It was never my intention to offend anybody with my review of Hine’s Puerilities; but as I ventured into the minefield of erotic preference, I had a prescience I would be blown up, and so I have been.
The only comment I wish to reply to in the Lambda Caucus’s critique is their singling out of the phrase “—medical apart—”, and not to blame them but, I hope, to soften their hearts towards me. It is only after their harshness that I recognized the motive for this my qualification, which lay just a little down in my subconscious.

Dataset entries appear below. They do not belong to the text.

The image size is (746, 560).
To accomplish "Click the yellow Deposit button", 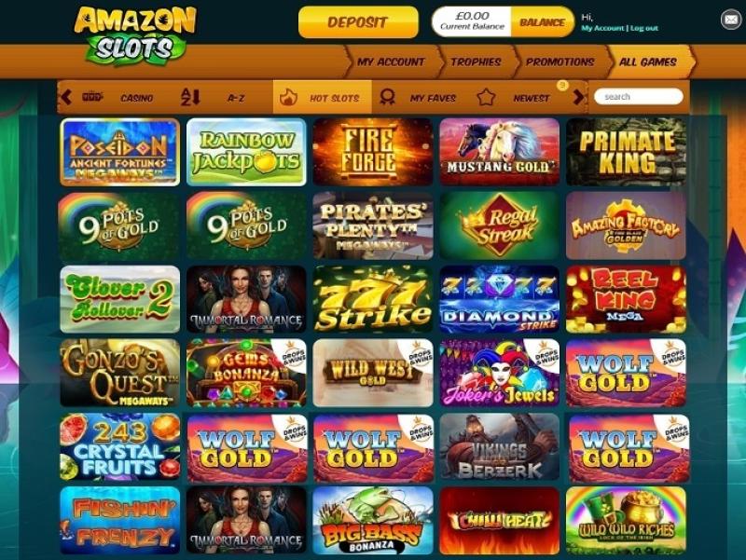I will [358, 21].
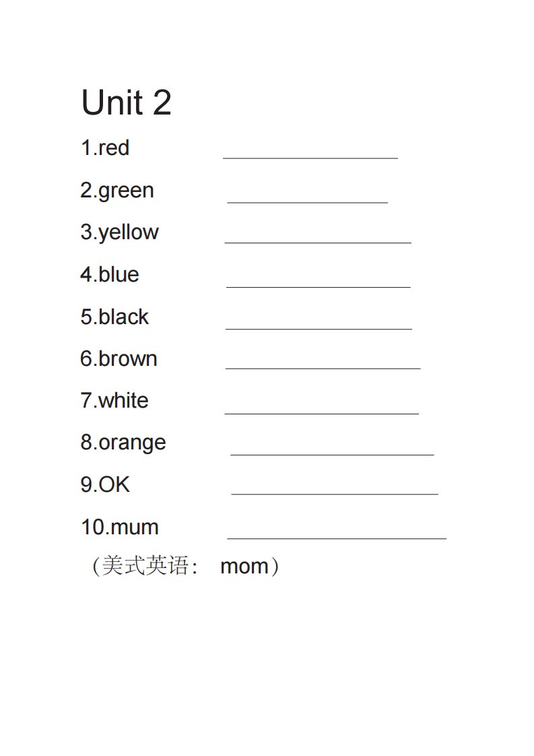Place cursor on the brown answer line
534x756 pixels.
[x=323, y=369]
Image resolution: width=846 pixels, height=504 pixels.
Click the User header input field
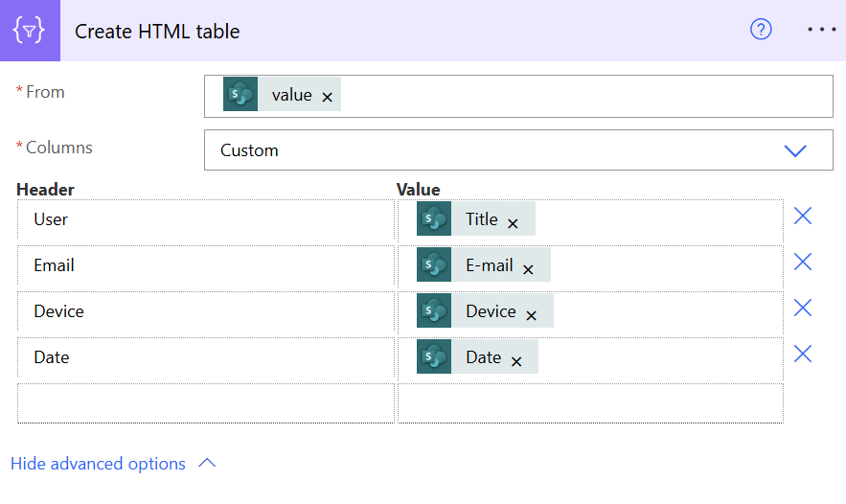(206, 219)
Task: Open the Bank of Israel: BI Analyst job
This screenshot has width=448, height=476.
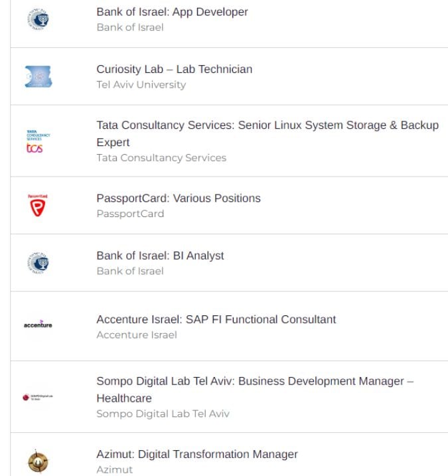Action: [x=160, y=256]
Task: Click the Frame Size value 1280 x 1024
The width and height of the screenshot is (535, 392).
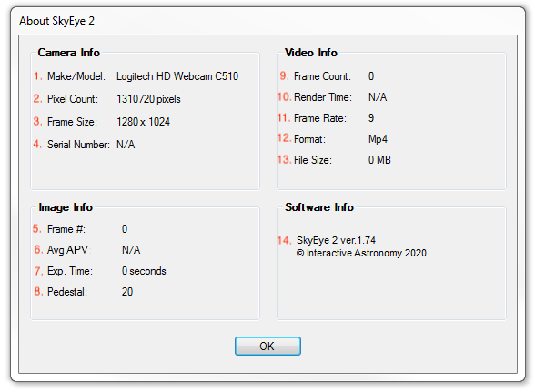Action: (144, 122)
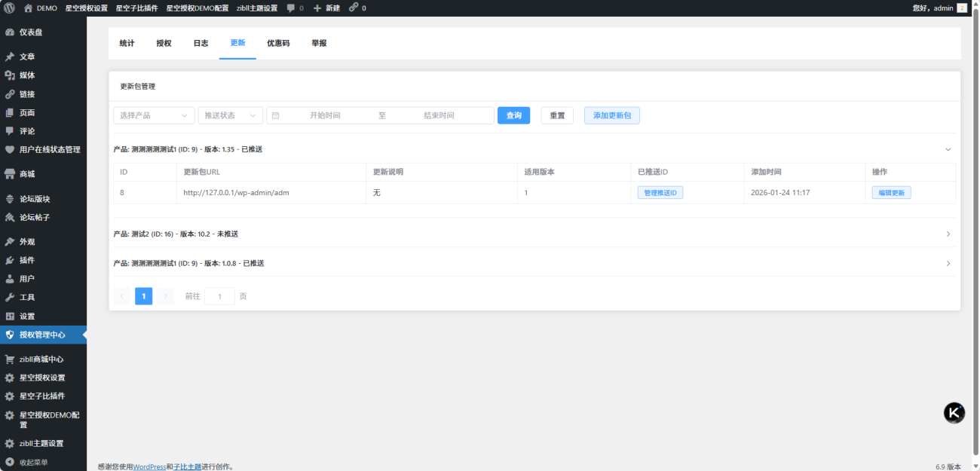Open the 选择产品 product dropdown

point(153,115)
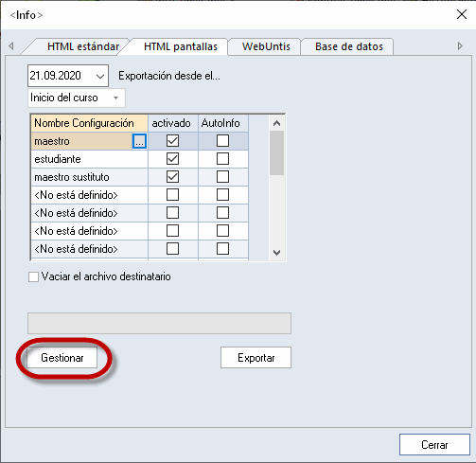This screenshot has width=476, height=463.
Task: Uncheck activado for maestro sustituto
Action: point(172,177)
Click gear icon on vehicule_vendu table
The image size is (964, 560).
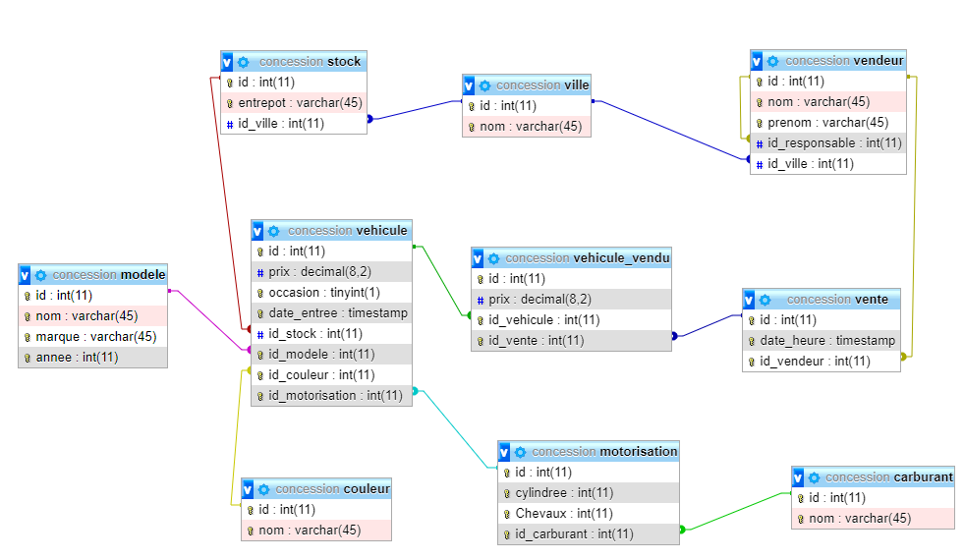tap(494, 258)
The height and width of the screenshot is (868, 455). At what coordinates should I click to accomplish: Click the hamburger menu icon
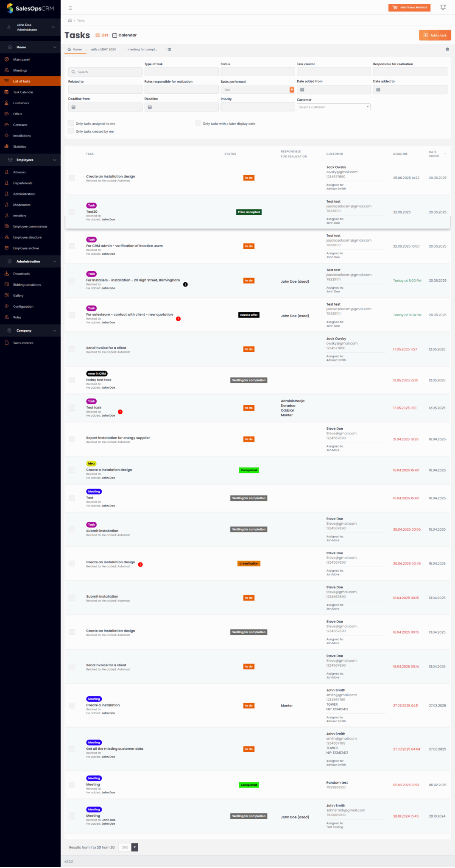(x=70, y=8)
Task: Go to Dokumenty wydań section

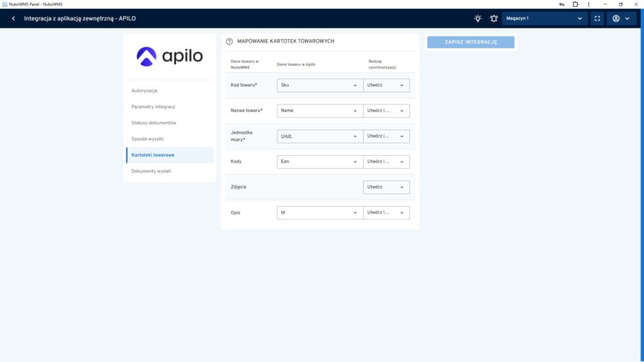Action: (x=151, y=171)
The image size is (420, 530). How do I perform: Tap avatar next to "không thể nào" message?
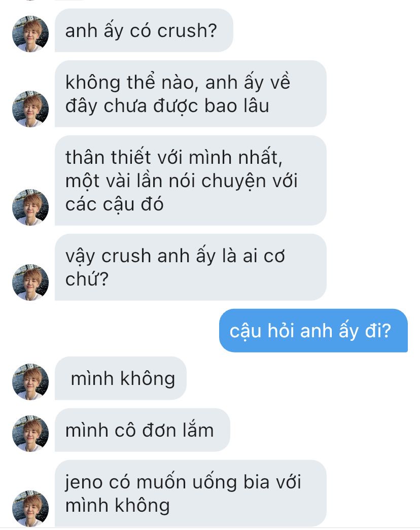click(x=30, y=109)
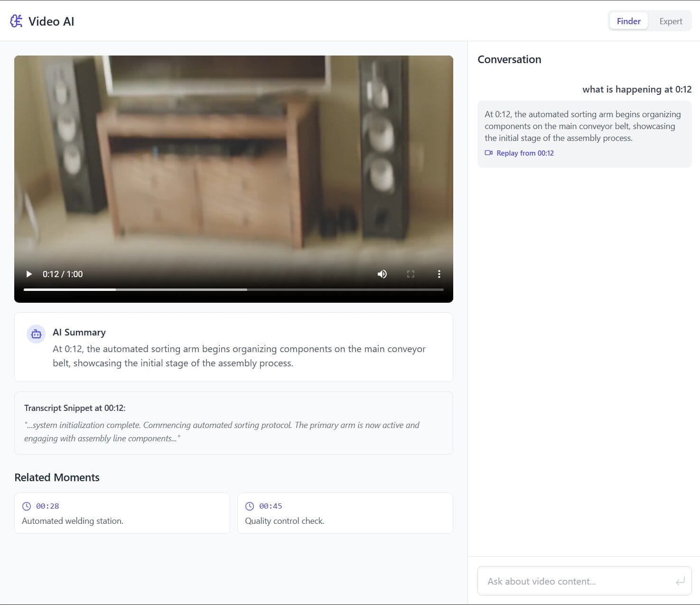Toggle back to Finder mode
The width and height of the screenshot is (700, 605).
click(628, 21)
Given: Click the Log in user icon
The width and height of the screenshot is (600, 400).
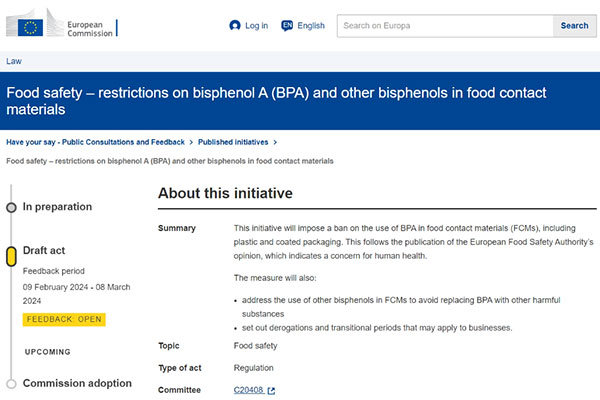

I had a friend—-with whom I went to high school, to college, studied Greek, hashed over literature, politics, life, the universe, and everything, got drunk with and high with. I esteemed him, looked up to him, and loved him. He was extraordinarily tolerant of my failings. When I visited him at his home, we slept most chastely in the same bed, after we talked about lovely Greeks. I am not lovely-looking.
Martin Gerard Koloski, Jr. 22.12.1956-16.9.1987. ἀνὴρ μουσικώτατος.
In early 1987 I received with alarm the news that Marty had AIDS. I went to see him in San Francisco, knowing that it would be the last time we would meet. Marty wanted to be left alone as he journeyed to death. I troubled him as little as possible with my anxiety. His death, and the death of his most humane and charming partner, John Kulkielka, soon after, devastated me. Death whisked them away in no time.
After this—-will I be taken for a hypocrite if I say “some of my best friends are gays”?—-I, as a boring old breeder, have been always anxious for the homosexual males whom I love. Maybe you’ll call me an old hen. I just don’t want to see more death.